У друзей, откровенно враждебных правительству? Это о них идет речь? Если и враждебных, то не больше, чем другие.
И когда же состоялся их последний ужин? Она не помнит, но может найти дату по записной книжке. Впрочем, нет, книжка тоже находилась в сумочке.
Может быть, в январе? Может быть. На сей счет нечего больше сообщить? Нет, ничего…
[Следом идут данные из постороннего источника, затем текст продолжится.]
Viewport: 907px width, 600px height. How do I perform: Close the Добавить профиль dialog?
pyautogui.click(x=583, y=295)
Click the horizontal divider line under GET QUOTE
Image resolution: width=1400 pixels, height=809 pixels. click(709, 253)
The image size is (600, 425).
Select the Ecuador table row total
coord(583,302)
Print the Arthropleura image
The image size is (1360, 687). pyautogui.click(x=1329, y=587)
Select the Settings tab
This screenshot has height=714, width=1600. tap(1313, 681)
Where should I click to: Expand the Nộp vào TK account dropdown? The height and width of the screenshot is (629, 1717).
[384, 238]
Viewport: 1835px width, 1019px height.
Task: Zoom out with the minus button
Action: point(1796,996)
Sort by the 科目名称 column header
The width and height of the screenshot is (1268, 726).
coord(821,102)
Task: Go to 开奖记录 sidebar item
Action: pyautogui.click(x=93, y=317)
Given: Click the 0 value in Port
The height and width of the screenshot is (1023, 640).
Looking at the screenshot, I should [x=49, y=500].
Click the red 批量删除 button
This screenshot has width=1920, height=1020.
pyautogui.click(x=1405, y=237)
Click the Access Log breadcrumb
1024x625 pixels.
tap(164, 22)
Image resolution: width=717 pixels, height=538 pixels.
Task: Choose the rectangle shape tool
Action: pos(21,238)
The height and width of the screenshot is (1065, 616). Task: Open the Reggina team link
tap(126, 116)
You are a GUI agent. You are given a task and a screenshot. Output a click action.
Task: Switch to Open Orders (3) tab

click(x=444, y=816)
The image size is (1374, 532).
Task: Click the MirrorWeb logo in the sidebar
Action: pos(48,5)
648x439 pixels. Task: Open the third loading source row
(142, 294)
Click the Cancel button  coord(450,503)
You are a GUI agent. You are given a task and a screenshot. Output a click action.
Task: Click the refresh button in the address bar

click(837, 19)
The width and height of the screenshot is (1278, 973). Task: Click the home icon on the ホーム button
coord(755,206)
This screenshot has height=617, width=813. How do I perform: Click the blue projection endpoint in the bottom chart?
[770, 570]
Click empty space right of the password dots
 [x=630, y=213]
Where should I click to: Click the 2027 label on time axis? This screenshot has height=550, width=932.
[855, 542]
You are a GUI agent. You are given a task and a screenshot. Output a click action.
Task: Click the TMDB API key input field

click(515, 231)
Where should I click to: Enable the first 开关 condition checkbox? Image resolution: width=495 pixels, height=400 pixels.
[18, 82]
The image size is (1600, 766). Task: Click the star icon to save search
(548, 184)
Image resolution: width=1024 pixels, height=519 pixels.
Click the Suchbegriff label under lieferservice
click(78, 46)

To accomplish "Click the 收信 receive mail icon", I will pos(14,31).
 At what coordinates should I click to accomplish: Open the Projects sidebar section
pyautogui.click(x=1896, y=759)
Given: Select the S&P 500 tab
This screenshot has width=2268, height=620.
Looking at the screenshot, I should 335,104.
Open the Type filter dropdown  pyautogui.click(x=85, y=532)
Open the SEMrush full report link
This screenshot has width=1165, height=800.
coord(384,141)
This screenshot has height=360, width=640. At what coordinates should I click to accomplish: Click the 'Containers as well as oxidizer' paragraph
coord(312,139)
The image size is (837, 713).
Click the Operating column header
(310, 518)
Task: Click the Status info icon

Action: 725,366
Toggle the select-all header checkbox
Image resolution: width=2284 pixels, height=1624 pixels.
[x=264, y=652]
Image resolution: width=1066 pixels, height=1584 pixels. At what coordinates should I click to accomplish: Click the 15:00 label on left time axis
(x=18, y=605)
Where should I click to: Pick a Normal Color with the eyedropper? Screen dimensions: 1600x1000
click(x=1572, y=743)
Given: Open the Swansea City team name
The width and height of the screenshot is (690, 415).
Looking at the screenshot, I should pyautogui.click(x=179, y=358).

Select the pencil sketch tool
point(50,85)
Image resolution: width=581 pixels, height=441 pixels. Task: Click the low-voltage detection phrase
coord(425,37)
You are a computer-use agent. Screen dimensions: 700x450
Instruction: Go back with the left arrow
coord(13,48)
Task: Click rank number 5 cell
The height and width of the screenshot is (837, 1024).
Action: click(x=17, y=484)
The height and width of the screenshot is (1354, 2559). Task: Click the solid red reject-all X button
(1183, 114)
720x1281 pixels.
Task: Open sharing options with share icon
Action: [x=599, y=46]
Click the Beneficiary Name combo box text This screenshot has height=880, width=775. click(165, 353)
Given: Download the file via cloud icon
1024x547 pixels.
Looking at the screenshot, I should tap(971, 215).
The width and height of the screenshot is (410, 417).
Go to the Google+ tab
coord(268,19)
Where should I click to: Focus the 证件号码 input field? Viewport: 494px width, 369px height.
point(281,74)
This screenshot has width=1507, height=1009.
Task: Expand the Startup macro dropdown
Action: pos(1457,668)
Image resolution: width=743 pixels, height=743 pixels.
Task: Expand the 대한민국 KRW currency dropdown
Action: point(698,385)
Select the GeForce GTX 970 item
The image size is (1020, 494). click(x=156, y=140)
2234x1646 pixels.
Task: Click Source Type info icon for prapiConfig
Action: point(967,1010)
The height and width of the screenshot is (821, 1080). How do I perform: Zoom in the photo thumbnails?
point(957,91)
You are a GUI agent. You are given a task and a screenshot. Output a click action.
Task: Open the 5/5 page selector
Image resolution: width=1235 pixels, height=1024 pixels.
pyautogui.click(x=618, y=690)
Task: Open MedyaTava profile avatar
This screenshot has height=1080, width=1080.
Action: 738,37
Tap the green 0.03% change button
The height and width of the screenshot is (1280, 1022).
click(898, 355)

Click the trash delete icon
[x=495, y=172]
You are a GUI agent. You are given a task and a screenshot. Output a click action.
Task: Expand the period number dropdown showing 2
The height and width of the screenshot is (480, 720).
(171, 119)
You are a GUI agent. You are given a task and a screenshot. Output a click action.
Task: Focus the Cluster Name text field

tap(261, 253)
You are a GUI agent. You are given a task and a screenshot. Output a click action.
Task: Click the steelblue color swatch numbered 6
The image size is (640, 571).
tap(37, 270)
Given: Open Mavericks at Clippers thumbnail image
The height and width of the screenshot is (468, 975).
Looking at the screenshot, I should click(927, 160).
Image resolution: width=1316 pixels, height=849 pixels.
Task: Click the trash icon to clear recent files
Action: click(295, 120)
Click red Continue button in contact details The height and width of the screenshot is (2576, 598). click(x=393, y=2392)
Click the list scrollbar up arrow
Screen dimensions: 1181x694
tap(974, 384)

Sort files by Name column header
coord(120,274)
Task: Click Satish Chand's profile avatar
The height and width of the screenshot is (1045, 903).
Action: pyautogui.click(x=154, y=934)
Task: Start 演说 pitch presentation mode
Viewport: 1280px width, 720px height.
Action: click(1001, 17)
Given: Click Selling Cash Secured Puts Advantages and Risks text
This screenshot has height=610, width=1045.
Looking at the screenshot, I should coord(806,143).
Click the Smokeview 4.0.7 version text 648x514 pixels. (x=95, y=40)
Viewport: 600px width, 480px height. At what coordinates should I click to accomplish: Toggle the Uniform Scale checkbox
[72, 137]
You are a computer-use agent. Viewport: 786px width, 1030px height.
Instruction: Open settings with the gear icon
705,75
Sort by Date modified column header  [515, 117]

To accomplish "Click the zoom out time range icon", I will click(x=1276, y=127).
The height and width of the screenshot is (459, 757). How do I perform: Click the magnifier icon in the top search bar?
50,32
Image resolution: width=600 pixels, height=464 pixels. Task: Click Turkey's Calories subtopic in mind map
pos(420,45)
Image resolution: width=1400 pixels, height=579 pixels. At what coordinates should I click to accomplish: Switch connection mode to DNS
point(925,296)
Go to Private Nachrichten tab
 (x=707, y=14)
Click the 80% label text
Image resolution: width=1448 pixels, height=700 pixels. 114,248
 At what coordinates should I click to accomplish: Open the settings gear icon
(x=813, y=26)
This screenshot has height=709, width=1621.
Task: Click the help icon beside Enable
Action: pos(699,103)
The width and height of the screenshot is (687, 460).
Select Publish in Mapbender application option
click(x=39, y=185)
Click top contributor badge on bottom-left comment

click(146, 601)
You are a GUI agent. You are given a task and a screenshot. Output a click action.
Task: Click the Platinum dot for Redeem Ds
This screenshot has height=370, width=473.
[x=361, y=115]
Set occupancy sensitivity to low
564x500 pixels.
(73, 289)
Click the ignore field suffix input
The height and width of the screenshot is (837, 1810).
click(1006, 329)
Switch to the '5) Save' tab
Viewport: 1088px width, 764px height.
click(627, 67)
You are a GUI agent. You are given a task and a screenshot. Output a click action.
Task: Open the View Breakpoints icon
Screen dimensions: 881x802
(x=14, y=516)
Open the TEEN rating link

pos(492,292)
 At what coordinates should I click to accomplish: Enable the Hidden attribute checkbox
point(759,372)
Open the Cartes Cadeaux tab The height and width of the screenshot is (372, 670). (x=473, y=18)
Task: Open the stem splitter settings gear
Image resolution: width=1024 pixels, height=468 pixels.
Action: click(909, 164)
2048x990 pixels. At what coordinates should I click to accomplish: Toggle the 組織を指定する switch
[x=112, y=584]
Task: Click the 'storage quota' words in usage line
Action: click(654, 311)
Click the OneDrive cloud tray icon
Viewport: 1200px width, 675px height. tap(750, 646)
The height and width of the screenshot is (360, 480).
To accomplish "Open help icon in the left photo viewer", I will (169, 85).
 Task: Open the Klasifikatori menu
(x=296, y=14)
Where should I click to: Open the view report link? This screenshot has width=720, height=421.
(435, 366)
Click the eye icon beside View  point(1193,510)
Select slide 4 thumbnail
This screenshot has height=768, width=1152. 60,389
Поллукс вытащил из портфеля три странички, напечатанные с обеих сторон, и протянул Клер.
— Что это такое?
— Это о вас.
Пока она читала, он встал и начал разглядывать сине-черно-желтое полотно, ярко выделявшееся на белой стене. Далеко в прошлое ушли те времена, когда он по субботам заглядывал в многочисленные картинные галереи, теснившиеся на небольшой территории Парижа, как лавчонки в сказках об Али-Бабе. Но сейчас, по дороге к Клер, подталкиваемый со всех сторон, он видел, как и тут все изменилось. Все стареет — лучше об этом не думать.
— У вас плохо пишут и еще хуже шпионят, — сказала Клер.
Она встала.
— А теперь прошу извинить, но меня ждут, я опаздываю.
Однако Поллукс не тронулся с места.
— Стало быть, сей господин с острыми ушами — чего я, кстати сказать, не заметил, — был вашим любовником? И вы это скрыли?